Based on the above results, we speculated that the lipid-soluble RCF fraction was probably free fatty acids or substances derived from the photooxidation of unsaturated fatty acids. The fraction destroyed the photosynthetic electron transport chain, causing the imbalance between photosynthetic light absorption and energy utilization, electron leakage of photosynthetic electron transport chain. Under the condition, a lot of active oxygen was produced, causing oxidative stress. Severe damage to the plasma membranes would cause cell structure destruction and growth inhibition. However, toosendanin and celangulin can effectively control B. plicatilis contamination and S. mytilus contamination in the large-scale cultivation of microalgae, with highly economic feasibility.

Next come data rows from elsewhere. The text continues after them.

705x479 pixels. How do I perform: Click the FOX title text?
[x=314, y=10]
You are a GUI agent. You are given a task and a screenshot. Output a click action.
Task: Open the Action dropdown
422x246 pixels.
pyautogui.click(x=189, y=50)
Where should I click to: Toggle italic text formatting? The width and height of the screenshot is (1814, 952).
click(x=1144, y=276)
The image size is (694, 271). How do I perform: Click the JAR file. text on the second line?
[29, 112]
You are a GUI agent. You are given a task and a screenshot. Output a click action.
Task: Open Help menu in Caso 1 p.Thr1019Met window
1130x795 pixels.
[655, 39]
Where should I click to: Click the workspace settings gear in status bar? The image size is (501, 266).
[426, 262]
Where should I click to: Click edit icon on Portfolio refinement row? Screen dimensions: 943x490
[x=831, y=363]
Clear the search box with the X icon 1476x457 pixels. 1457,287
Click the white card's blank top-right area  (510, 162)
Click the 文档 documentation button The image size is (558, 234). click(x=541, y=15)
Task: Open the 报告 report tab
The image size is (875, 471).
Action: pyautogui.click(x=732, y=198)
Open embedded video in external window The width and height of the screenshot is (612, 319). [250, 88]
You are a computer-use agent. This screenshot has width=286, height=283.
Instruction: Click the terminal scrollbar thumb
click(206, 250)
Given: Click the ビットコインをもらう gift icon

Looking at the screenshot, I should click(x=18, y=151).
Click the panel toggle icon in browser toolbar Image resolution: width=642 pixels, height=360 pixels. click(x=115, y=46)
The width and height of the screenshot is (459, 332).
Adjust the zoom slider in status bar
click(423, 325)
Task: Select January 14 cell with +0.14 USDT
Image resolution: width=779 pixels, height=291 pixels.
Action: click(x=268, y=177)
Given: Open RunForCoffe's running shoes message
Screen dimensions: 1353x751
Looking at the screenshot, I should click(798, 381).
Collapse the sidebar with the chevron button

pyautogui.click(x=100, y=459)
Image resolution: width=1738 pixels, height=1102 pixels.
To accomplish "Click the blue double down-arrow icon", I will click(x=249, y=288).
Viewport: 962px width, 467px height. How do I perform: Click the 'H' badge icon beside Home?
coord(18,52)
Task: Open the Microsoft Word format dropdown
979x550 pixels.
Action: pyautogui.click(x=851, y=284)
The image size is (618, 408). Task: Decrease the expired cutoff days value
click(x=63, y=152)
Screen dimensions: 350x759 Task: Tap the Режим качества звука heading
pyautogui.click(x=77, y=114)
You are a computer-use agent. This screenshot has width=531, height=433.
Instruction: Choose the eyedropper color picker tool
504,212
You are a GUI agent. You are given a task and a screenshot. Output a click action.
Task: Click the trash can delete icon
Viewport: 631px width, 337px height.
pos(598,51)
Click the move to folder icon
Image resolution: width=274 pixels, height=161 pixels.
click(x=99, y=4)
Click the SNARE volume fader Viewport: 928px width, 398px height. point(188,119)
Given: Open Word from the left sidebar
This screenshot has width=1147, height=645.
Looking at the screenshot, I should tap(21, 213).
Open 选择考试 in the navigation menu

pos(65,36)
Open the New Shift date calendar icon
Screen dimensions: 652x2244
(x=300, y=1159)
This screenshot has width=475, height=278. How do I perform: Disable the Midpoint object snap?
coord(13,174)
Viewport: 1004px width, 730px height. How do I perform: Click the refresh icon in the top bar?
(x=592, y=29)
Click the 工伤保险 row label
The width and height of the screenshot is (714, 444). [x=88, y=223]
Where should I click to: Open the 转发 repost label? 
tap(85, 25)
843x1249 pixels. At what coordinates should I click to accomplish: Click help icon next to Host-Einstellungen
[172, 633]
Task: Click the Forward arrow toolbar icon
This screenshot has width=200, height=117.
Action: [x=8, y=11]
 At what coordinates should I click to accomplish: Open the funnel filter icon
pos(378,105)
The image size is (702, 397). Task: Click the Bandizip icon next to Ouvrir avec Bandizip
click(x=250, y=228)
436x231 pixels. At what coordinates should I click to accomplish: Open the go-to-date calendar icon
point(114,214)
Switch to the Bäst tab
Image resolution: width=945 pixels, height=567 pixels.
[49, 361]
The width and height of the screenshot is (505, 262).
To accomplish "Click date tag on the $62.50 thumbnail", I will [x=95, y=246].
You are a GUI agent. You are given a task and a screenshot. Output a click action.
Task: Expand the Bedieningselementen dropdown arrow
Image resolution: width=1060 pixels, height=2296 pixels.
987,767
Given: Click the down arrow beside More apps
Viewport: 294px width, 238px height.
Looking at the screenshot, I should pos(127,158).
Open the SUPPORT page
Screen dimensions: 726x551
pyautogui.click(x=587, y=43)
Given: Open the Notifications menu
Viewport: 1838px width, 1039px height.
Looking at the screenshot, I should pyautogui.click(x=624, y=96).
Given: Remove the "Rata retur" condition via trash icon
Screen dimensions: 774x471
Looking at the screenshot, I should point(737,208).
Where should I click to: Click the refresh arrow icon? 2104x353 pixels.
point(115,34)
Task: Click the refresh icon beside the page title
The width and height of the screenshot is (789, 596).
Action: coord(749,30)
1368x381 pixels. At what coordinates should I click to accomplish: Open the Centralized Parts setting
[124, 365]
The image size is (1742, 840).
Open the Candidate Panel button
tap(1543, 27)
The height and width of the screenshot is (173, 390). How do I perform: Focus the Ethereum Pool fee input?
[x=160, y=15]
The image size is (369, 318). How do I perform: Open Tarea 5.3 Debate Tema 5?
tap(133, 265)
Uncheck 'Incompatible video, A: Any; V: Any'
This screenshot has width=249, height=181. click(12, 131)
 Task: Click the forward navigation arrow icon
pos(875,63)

A better understanding of the inhibition of microalgae by rotifers may help adjust contamination control schemes and optimize the productivity of algal cultures. Besides, a low-cost, environmentally friendly, easy-to-apply, pesticide treatment to control B. plicatilis and S. mytiluscontamination would provide a theoretical and technical guidance for the contamination control of harmful organisms in the large-scale cultivation of microalgae.